AUFGABENSTELLUNG –
Beantworten Sie anhand des folgenden Lesetexts über die Berliner Justiz diese Fragen:
1. Wer hat laut Lesetext Jonny K. etwas angetan?
2. In welchem Kiez und welchem Bezirk spielt das „jüngste Beispiel“?
3. Wie oft ist der junge Mann in diesem Beispiel schon straffällig geworden?

LESETEXT –
================

Berlin

Kuscheljustiz in Berlin

Wir alle, die hier gerne leben und gerne sicher leben in Berlin, sind immer noch entsetzt darüber, was eine Bande von Schlägern mit Jonny K. gemacht hat. Ich persönlich bin wütend darüber, wie die Berliner Justiz regelmäßig mit solchen Verbrechen umgeht. Statt klare Zeichen zu setzen, werden sogar Serientäter immer wieder freigelassen bzw. gar nicht erst aus dem Verkehr gezogen. Jüngstes Beispiel: Wrangelkiez in Kreuzberg, wo ein junger Mann bereits 17mal (!) straffällig geworden ist und immer noch frei herumläuft!

================

(Gespeicherte Datensätze)
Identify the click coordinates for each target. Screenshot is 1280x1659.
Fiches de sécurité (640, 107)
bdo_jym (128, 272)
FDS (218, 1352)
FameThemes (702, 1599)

================

IHRE LÖSUNG –
1. Eine Bande von Schlägern hat Jonny K. etwas angetan.
2. Das Beispiel spielt im Wrangelkiez in Kreuzberg.
3. Er ist bereits 17-mal straffällig geworden.